*Отрывок для чтения*
·····

А Филиппенко-то куда мне деть? Очень хороший был артист! Блестящий. Значительный. Я ему сказал: «Саша, роли для вас нет никакой – вообще. Только человек по фамилии Ашкенази, который приходит играть в шахматы. Я вам сделаю роль, я клянусь, но вы с нами подпишите договор на этого Ашкенази». Он подписал. Мы боялись, что он от нас уйдет, и сначала кино с него даже начиналось – он читает Пушкина вслух, пока выносят трупы. Это было очень здорово, но в фильм не вошло. Играл он судмедэксперта. Роль была придумана под него. Мальчик, его сын; они живут вдвоем; «если ты то-то не сделаешь, я выключу радио». Как он ходит, как не верит в самоубийство Маяковского. Мы все придумали от «а» до «я», чтобы был Сашка. Чтобы собрался ансамбль этой коммунальной квартиры.
Кого нашли следующими?
Патрикеевну. Зинаида Адамович была прелестной, смешной актрисой из провинциального театра, из Рязани. Последним был Леша Жарков. Он был известный артист, но известный мало кому – сыграл только у Киры Муратовой в фильме «Познавая белый свет», который почти никто не видел. Жарков мне очень нравился, но был у него конкурент – артист Возженин. Он был мудак: приехал на два часа на пробы из своего Новосибирска и уехал, не дождавшись разговора со мной. Тоже, между прочим, неплохо бы сыграл.

·····

*Исходные данные*
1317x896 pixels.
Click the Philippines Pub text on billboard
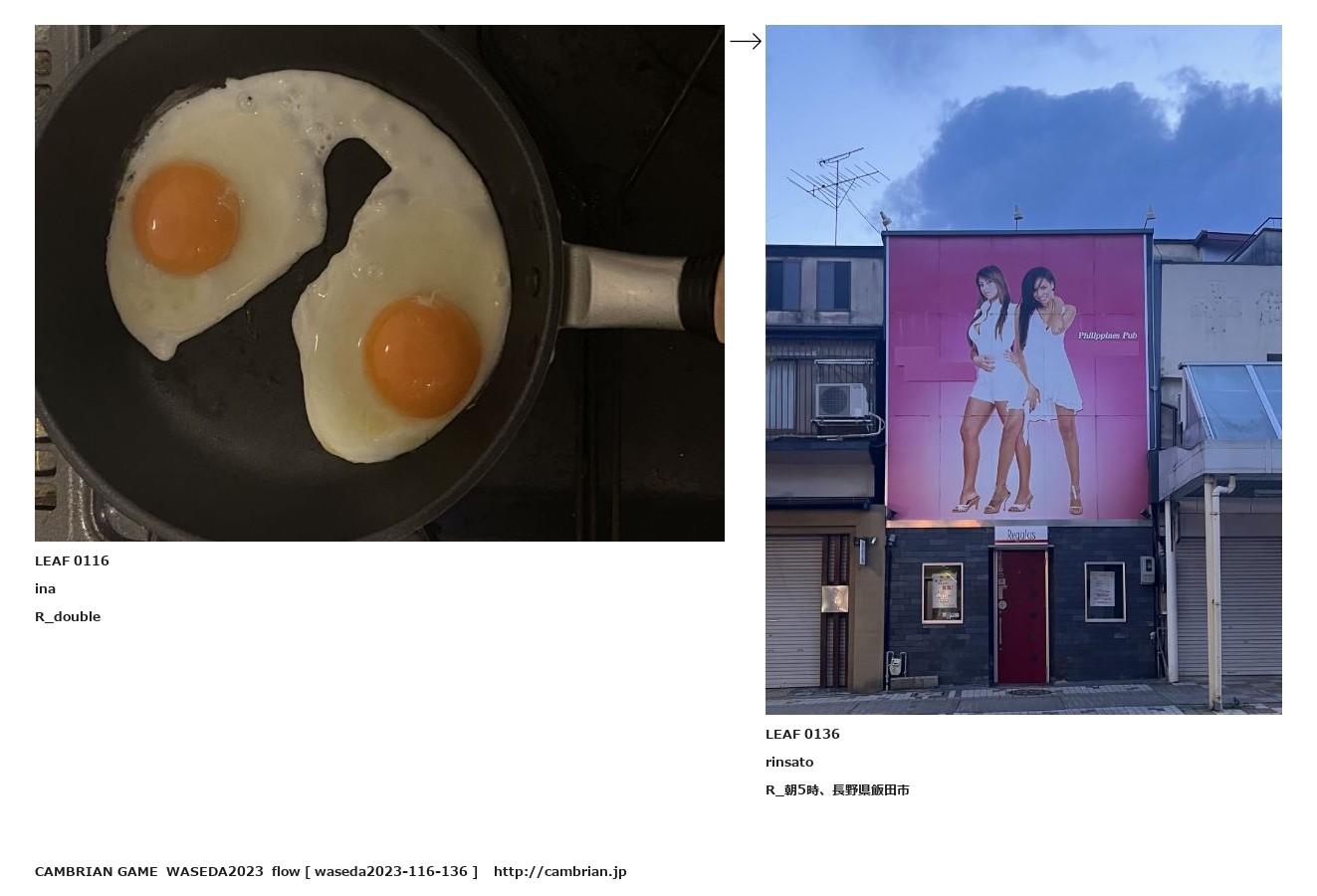[1107, 336]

·····

Продублируйте без изменений часть отрывка о подборе актёров, которая начинается со слов «А Филиппенко-то куда» и заканчивается словами «этой коммунальной квартиры.».

А Филиппенко-то куда мне деть? Очень хороший был артист! Блестящий. Значительный. Я ему сказал: «Саша, роли для вас нет никакой – вообще. Только человек по фамилии Ашкенази, который приходит играть в шахматы. Я вам сделаю роль, я клянусь, но вы с нами подпишите договор на этого Ашкенази». Он подписал. Мы боялись, что он от нас уйдет, и сначала кино с него даже начиналось – он читает Пушкина вслух, пока выносят трупы. Это было очень здорово, но в фильм не вошло. Играл он судмедэксперта. Роль была придумана под него. Мальчик, его сын; они живут вдвоем; «если ты то-то не сделаешь, я выключу радио». Как он ходит, как не верит в самоубийство Маяковского. Мы все придумали от «а» до «я», чтобы был Сашка. Чтобы собрался ансамбль этой коммунальной квартиры.